Furthermore, many fighters take a drug called fenethylline, or captagon, which gives users a euphoric intensity. While drugs are haram (forbidden) in Islam, ISIS militants are reported to use captagon to embark on multi-day killing sprees.
Fiction:
There is no racism in the Islamic State.
Fact:
Foreign fighters are placed in a hierarchy based on their race. Local Arab fighters are paid the most, while fighters from Africa and South Asia are paid less and given inferior roles. There have also been accounts of South Asians being tricked into suicide attacks. Western recruits are reportedly assigned housekeeping chores, while Indians are left to scrub toilets.
Blending of races and nationalities is not a reality in the Islamic State. Foreign recruits tend to hang around others of the same nationality. According to a British fighter, “associating with Arabs can be quite annoying and stressful.”
Fiction:
Becoming a suicide bomber is not forced upon individuals. Fighters can choose whether or not they want to carry out a martyrdom operation.
Fact:
Once an individual joins ISIS, he/she has little control over their fate. ISIS recruits are faced with a choice between risking death through fighting, and accepting death in a suicide mission. According to one ex-ISIS fighter, “They took all my documents and asked me if I want to be a fighter or a suicide bomber.” A 14-year-old boy was faced with that same ‘choice,’ and for many, fighting alongside ISIS is a death warrant in and of itself. According to one terrified ISIS fighter, “They want to send me to the front, but I don’t know how to fight.”
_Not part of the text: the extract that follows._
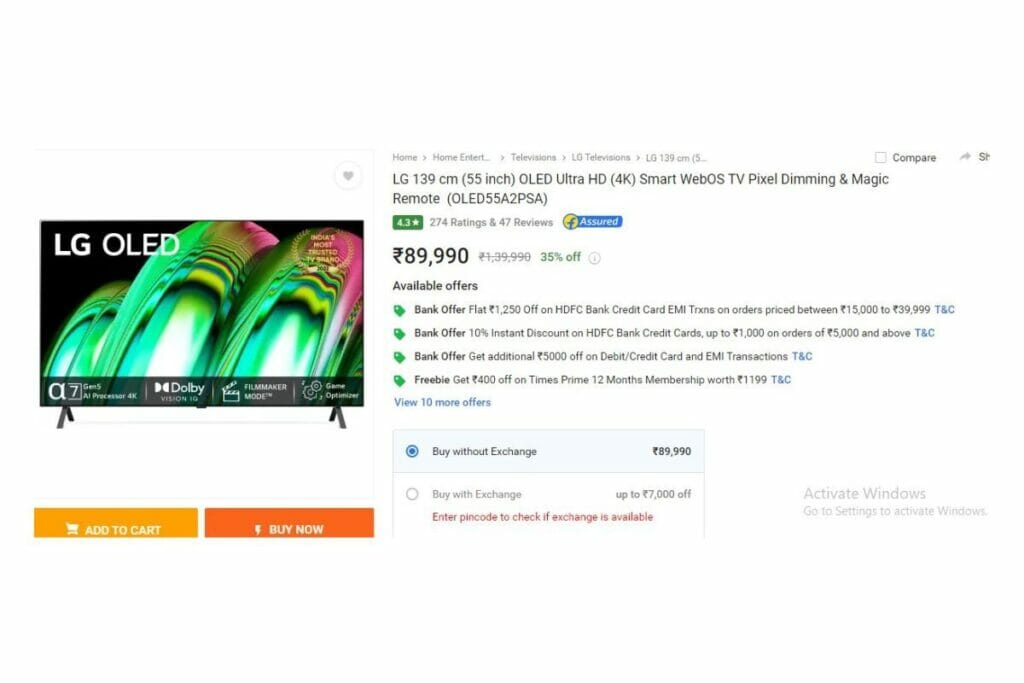
Task: Click the Buy Now button
Action: (289, 523)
"They took all my documents and asked me if I want to be a fighter or a suicide bomber."
ex-ISIS fighter
Fiction:
Those who do not like life under ISIS can easily leave.
Fact:
Of those who join ISIS, few manage to escape. Defectors caught trying to flee ISIS territory face death. According to the Syrian Observatory for Human Rights, ISIS killed 120 of its own members between August 2014 and February 2015, most of whom were foreign fighters hoping to return home. For those who do manage to escape, friends left behind are often punished in their places. One girl who managed to escape spoke of friends in ISIS territory who were raped as punishment for her actions. Another ex-fighter also worries about those he left behind. “My family, my cousins, my siblings are all still there,” he said. “I fear for them. If they can't reach me, they will reach my family.” Furthermore, foreign fighters’ home countries are not likely to accept them back. Britain, France, Germany, and Belgium have a policy of detaining individuals suspected of being involved in a militant group abroad. Austria has also recently enacted legislation allowing it to detain someone suspected of supporting ISIS or other groups in Syria. Canada has adopted a policy allowing the government to bar suspected extremists from re-entering the country altogether.
"My family, my cousins, my siblings are all still there," he said. "I fear for them. If they can't reach me, they will reach my family."